Economic Data in 1946

Scott Sumner writes,

One commenter pointed out that RGDP fell by over 12% between 1945 and 1946, and that lots of women left the labor force after WWII. So does a shrinking labor force explain the disconnect between unemployment and GDP? As far as I can tell it does not, which surprised even me. But the data is patchy, so please offer suggestions as to how I could do better.

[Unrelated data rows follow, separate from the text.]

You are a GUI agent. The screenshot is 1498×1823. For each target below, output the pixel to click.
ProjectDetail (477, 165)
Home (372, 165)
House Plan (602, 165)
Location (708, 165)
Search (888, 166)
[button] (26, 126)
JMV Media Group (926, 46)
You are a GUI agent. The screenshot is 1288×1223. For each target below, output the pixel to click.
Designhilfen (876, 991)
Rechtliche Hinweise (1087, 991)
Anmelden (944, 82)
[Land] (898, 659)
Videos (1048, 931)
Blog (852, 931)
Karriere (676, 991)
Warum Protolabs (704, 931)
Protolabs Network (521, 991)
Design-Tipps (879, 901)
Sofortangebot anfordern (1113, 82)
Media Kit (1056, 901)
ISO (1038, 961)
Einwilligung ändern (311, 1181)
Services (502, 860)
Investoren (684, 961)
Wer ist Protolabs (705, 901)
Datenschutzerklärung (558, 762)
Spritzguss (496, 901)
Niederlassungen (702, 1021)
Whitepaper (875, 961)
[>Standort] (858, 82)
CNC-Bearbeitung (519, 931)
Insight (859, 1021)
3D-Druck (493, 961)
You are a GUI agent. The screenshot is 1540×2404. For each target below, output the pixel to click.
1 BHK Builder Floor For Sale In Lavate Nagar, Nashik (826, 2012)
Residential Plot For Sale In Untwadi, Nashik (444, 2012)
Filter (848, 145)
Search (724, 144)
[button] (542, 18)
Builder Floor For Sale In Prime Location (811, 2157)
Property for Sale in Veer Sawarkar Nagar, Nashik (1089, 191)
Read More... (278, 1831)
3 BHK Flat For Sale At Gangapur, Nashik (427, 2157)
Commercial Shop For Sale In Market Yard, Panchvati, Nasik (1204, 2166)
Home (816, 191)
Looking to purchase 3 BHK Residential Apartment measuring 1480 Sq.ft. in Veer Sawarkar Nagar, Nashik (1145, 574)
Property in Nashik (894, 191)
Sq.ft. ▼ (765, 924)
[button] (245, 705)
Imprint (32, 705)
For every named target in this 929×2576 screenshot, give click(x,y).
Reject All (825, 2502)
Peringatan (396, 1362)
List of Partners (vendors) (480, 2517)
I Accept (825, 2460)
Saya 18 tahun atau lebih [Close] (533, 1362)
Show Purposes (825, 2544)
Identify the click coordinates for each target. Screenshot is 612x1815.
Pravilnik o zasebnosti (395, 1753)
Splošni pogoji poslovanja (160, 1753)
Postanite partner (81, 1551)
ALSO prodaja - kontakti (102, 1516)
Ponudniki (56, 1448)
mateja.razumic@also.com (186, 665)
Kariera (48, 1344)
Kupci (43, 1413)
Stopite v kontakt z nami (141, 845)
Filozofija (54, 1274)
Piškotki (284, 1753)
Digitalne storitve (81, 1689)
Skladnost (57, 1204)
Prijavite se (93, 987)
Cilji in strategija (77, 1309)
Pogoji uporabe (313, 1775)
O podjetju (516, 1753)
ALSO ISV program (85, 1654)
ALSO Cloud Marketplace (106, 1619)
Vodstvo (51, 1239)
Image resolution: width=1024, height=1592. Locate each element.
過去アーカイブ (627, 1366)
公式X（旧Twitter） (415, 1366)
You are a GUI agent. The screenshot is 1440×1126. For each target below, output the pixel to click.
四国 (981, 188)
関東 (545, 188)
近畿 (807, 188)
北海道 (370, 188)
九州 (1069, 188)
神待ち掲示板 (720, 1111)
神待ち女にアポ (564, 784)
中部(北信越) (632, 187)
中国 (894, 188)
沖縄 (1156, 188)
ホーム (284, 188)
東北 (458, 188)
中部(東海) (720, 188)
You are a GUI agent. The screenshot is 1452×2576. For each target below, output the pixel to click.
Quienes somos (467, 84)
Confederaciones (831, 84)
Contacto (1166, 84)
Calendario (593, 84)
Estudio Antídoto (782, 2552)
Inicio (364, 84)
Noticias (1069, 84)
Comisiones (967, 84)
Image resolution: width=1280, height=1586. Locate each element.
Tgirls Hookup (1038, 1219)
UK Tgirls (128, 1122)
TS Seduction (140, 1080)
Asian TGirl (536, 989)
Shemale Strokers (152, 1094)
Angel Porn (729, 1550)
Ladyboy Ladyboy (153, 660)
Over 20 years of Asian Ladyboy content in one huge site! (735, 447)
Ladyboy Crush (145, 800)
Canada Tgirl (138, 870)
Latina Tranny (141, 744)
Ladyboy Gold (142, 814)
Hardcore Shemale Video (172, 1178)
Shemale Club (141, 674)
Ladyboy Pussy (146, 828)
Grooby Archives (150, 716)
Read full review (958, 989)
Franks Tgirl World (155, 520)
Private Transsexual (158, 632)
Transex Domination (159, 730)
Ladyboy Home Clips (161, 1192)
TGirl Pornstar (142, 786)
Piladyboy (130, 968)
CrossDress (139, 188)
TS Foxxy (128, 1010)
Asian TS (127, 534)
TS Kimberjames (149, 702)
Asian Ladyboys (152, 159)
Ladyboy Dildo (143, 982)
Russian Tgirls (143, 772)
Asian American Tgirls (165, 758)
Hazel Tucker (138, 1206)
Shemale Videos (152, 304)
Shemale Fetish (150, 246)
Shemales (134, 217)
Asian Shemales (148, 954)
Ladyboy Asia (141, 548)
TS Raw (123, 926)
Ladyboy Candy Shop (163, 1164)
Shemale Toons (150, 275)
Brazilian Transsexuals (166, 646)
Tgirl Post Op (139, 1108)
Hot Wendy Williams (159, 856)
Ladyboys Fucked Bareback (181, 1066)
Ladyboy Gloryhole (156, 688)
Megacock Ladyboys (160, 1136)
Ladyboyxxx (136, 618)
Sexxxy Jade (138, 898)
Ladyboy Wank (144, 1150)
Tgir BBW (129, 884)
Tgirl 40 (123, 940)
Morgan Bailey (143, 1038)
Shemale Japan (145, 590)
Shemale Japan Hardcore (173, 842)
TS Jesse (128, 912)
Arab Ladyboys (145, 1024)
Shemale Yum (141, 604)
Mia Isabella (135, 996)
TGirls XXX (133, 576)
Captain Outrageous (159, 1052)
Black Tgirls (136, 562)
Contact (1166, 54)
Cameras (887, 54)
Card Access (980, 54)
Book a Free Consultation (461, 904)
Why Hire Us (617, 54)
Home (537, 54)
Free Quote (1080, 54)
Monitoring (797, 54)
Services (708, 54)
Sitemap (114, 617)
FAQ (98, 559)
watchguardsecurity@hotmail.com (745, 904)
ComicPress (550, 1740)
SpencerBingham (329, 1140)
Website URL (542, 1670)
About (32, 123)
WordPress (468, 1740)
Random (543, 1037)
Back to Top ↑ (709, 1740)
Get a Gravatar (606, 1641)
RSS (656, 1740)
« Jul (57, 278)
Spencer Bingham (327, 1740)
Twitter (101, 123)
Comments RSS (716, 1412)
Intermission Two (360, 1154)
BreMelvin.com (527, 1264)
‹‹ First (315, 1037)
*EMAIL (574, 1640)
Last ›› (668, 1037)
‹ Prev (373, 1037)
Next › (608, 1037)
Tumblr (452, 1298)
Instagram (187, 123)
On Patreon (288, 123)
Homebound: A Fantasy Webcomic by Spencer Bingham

You could do better by taking the RGDP figure with a tablespoon of salt. The way that the Commerce Department adjusts nominal GDP for price changes is pretty unreliable for that period. Part of the reason is that there was so much shifting between public sector output (who knows how much of that is “real” vs. nominal?) and private sector output, and part of the reason is that as you move away from the base year (either many years ahead or many years behind) the adjustment process gets screwy. 1946 is now many, many years away from the base year that is used to calculate real GDP. I think that if you can find old publications from the Commerce Department, you will see very different patterns of real GDP for 1946, resulting from shifts in the base year from 1958 to 1975 to ….

I think that for 1946 you are safer sticking to nominal GDP numbers.

By the way, here is a piece I wrote on that period.

4 thoughts on “Economic Data in 1946

  1. As a first guess, would a PSST theory also predict significant disruption and delay in establishing a healthy ‘new normal’ from such a substantial and rapid transformation in the overall economy as accompanied the huge changes from the post-war demobilization? Would we expect the same thing to happen today?

  2. Why is 1946 so bad in particular for measurement in comparison to 1945 or 1947, besides the public/private shift?

  3. Someone once mentioned on Econtalk that CPI figures during WWII were suspect. The reason is that we had price controls in place, so you could see a price of $X on an item that was out of stock virtually everywhere, i.e. the true market price was much higher. I’ve always wondered if anyone quantified this effect.

  4. You also had massive price changes after war-time price controls were lifted with the CPI and PPI rising about 20% in the year after controls were lifted.and the rate of inflation did not slow to small single digit rates until 1948.

    This gives you an idea of how much inflation was suppressed late in the war.